Quoted passage:
* * *

All Products
Search
Document Center

Server Load Balancer:How CLB health checks work

Last Updated:Jan 22, 2024

Classic Load Balancer (CLB) performs health checks to check the availability of backend servers. After health checks are enabled, if a backend server is declared unhealthy, requests destined for the unhealthy backend server are distributed to other healthy backend servers. When the unhealthy backend server becomes healthy, requests fail back to the backend server. Health checks improve the availability of applications because health checks can prevent single points of failure (SPOFs).

Important

If your business is highly sensitive to traffic fluctuations, frequent health checks may affect the availability of your business. To reduce the adverse impacts of health checks on your business, you can reduce the health check frequency, increase the health check interval, or change Layer 7 health checks to Layer 4 health checks. To ensure business continuity, we recommend that you enable the health check feature.

How health checks work

CLB instances are deployed in clusters. Nodes in Layer 4 or Layer 7 clusters are responsible for forwarding network traffic and performing health checks.

Nodes in Layer 4 clusters are independent of each other, and forward network traffic and perform health checks based on forwarding rules. If a backend server fails health checks performed by a node in a Layer 4 cluster, the backend server is declared unhealthy. Requests destined for the backend server are distributed to other backend servers. All nodes in the Layer 4 cluster stop distributing requests to the unhealthy backend server.

CLB health checks use the CIDR block 100.64.0.0/10, which cannot be blocked by the backend servers, as shown in the following figure. You do not need to configure a security group rule to allow access from the CIDR block 100.64.0.0/10 unless you have configured security rules such as iptables. Permitting 100.64.0.0/10 does not increase potential risks because the CIDR block is reserved by Alibaba Cloud. IP addresses within the CIDR block are not allocated to users.

image

How CLB performs HTTP and HTTPS health checks

For HTTP and HTTPS listeners at Layer 7, health checks use the HEAD or GET method to probe the availability, as shown in the following figure.

* * *

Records
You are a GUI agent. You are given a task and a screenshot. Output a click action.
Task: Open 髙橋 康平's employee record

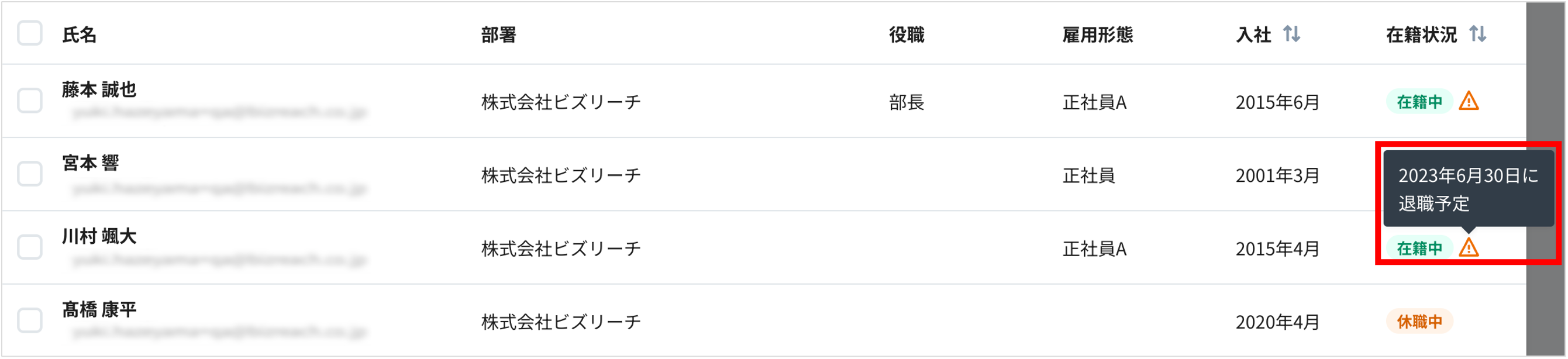click(x=99, y=309)
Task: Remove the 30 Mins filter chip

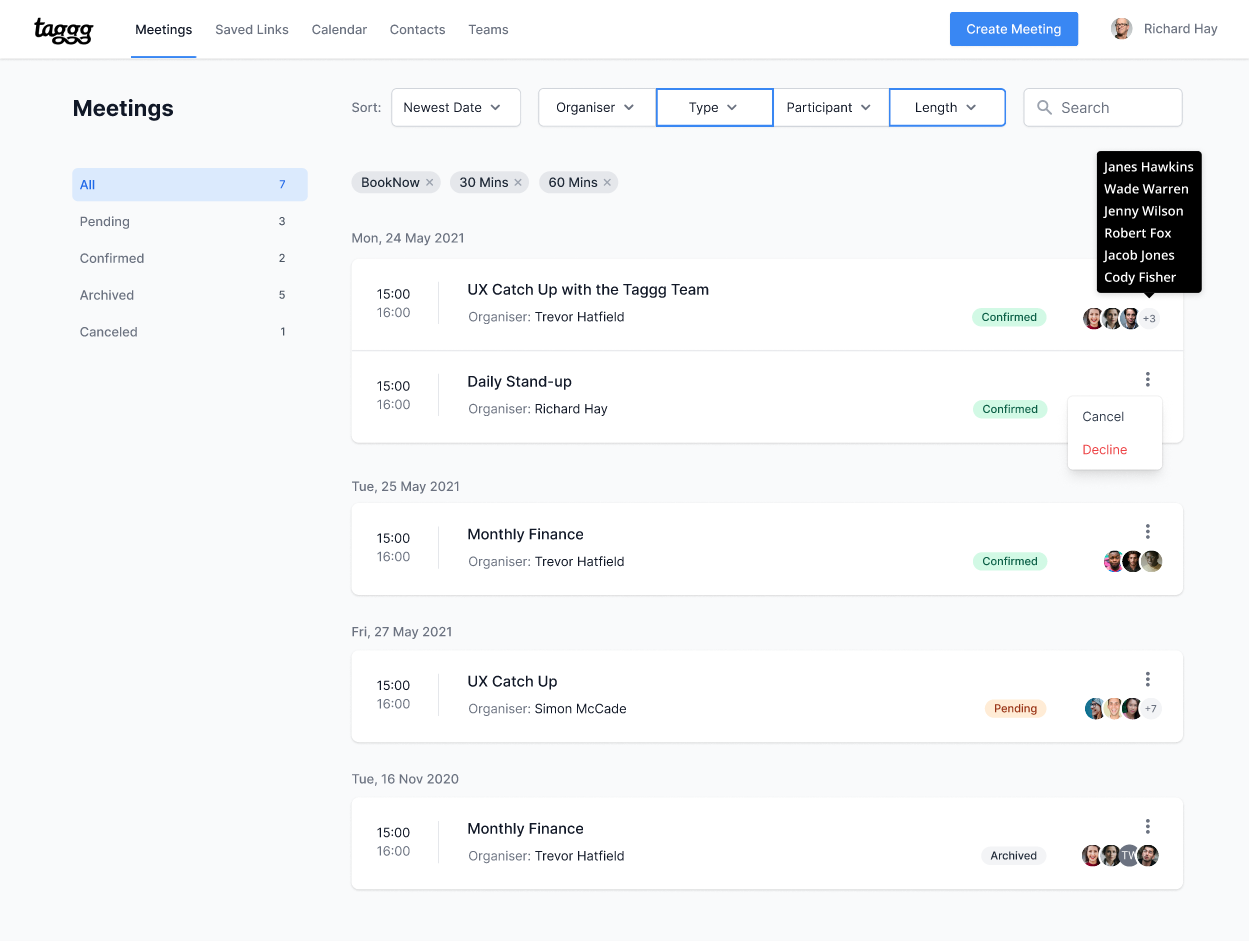Action: 518,182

* * *

Short task: Copy out everything in the health check page from "Nodes in Layer 4 clusters" down to "unhealthy backend server.", word for word. Rely only on the health check page.

Answer to this problem:
Nodes in Layer 4 clusters are independent of each other, and forward network traffic and perform health checks based on forwarding rules. If a backend server fails health checks performed by a node in a Layer 4 cluster, the backend server is declared unhealthy. Requests destined for the backend server are distributed to other backend servers. All nodes in the Layer 4 cluster stop distributing requests to the unhealthy backend server.